● PROBLEM STATEMENT
Begin at the line that has "Open the 3:58 PM timestamp" and continue through the end of the items, writing each line out again with the requests included and every answer coordinate raised by 13. Leave the pictures out.

● DATA TO USE

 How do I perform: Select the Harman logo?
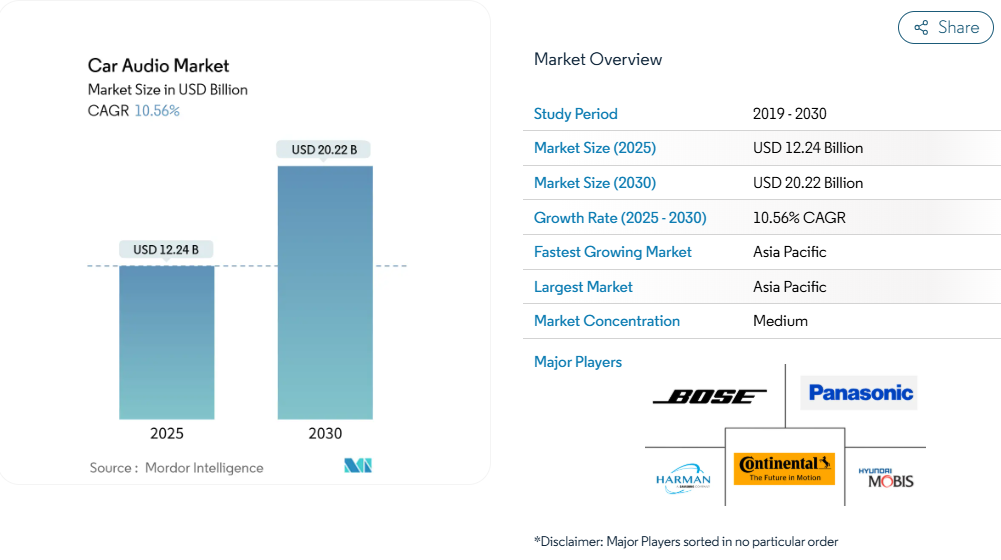(683, 479)
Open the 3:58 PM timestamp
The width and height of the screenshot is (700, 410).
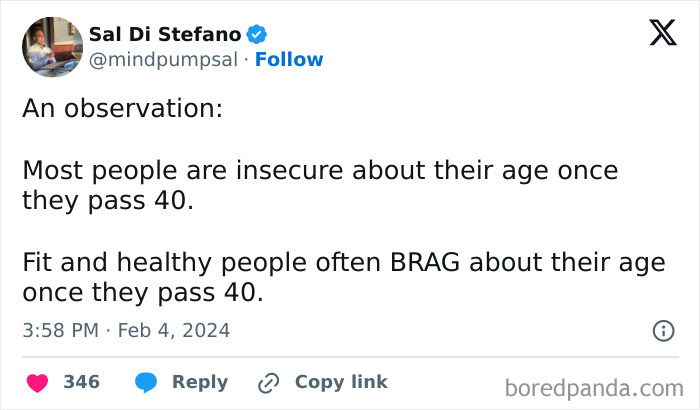(x=61, y=331)
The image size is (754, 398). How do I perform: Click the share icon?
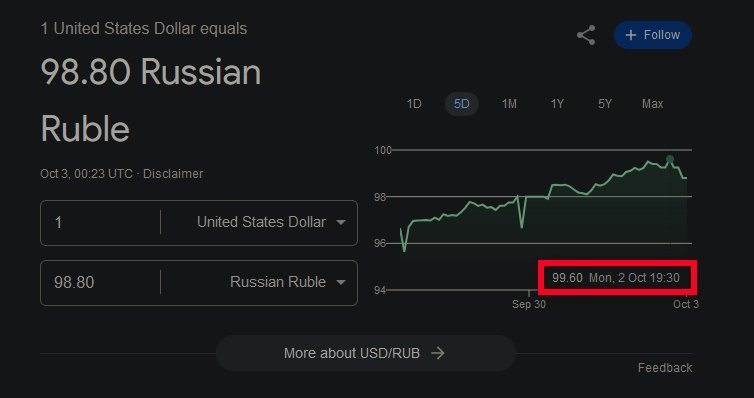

● WRITTEN SOLUTION
Open the 3:58 PM timestamp
The width and height of the screenshot is (700, 410).
(x=74, y=344)
The image size is (754, 398). How do I perform: Click the share icon?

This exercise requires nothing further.